[Opening MATERIALS PROVIDED section]

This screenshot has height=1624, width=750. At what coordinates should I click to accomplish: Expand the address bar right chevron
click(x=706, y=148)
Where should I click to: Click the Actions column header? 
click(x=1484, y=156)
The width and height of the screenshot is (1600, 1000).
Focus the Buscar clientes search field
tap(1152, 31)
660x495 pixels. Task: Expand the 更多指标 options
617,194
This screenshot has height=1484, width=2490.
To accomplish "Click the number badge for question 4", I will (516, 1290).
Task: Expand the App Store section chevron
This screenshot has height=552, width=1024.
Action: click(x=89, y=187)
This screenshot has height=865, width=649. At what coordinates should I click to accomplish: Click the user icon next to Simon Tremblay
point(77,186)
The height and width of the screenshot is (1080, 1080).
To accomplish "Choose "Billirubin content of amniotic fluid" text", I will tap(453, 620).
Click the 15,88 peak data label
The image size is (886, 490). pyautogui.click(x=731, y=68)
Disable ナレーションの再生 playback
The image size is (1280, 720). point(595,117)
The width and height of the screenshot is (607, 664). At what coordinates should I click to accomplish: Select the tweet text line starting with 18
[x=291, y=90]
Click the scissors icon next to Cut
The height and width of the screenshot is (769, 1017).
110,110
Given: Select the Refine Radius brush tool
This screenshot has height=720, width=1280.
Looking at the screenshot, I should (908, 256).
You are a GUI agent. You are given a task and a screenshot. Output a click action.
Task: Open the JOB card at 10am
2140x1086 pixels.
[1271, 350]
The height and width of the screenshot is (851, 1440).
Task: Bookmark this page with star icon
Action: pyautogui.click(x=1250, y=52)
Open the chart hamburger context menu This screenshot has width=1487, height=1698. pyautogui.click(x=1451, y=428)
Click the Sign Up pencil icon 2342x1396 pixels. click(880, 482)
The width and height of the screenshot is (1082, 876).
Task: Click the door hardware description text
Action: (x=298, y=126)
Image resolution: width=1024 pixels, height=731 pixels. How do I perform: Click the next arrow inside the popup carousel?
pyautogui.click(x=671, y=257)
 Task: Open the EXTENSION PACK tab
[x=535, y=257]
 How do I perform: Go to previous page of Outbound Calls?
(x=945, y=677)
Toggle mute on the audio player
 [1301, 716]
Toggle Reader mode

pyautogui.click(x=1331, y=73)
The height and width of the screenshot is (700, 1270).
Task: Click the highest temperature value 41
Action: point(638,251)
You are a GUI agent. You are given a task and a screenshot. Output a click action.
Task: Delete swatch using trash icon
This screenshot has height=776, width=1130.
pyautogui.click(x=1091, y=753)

[Closing MATERIALS PROVIDED section]

YOUR INSTRUCTIONS:
All of the data above needs to be retyped exactly, with each line as it stands.

REPLY:
This screenshot has height=1624, width=750. At what coordinates should I click to accomplish: Expand the address bar right chevron
click(x=706, y=148)
Where should I click to: Click the Actions column header? 
click(x=1484, y=156)
The width and height of the screenshot is (1600, 1000).
Focus the Buscar clientes search field
tap(1152, 31)
660x495 pixels. Task: Expand the 更多指标 options
617,194
This screenshot has height=1484, width=2490.
To accomplish "Click the number badge for question 4", I will (516, 1290).
Task: Expand the App Store section chevron
This screenshot has height=552, width=1024.
Action: click(x=89, y=187)
This screenshot has height=865, width=649. At what coordinates should I click to accomplish: Click the user icon next to Simon Tremblay
point(77,186)
The height and width of the screenshot is (1080, 1080).
To accomplish "Choose "Billirubin content of amniotic fluid" text", I will tap(453, 620).
Click the 15,88 peak data label
The image size is (886, 490). pyautogui.click(x=731, y=68)
Disable ナレーションの再生 playback
The image size is (1280, 720). point(595,117)
The width and height of the screenshot is (607, 664). At what coordinates should I click to accomplish: Select the tweet text line starting with 18
[x=291, y=90]
Click the scissors icon next to Cut
The height and width of the screenshot is (769, 1017).
110,110
Given: Select the Refine Radius brush tool
This screenshot has height=720, width=1280.
Looking at the screenshot, I should (908, 256).
You are a GUI agent. You are given a task and a screenshot. Output a click action.
Task: Open the JOB card at 10am
2140x1086 pixels.
[1271, 350]
The height and width of the screenshot is (851, 1440).
Task: Bookmark this page with star icon
Action: pyautogui.click(x=1250, y=52)
Open the chart hamburger context menu This screenshot has width=1487, height=1698. pyautogui.click(x=1451, y=428)
Click the Sign Up pencil icon 2342x1396 pixels. click(880, 482)
The width and height of the screenshot is (1082, 876).
Task: Click the door hardware description text
Action: (x=298, y=126)
Image resolution: width=1024 pixels, height=731 pixels. How do I perform: Click the next arrow inside the popup carousel?
pyautogui.click(x=671, y=257)
 Task: Open the EXTENSION PACK tab
[x=535, y=257]
 How do I perform: Go to previous page of Outbound Calls?
(x=945, y=677)
Toggle mute on the audio player
 [1301, 716]
Toggle Reader mode

pyautogui.click(x=1331, y=73)
The height and width of the screenshot is (700, 1270).
Task: Click the highest temperature value 41
Action: point(638,251)
You are a GUI agent. You are given a task and a screenshot. Output a click action.
Task: Delete swatch using trash icon
This screenshot has height=776, width=1130.
pyautogui.click(x=1091, y=753)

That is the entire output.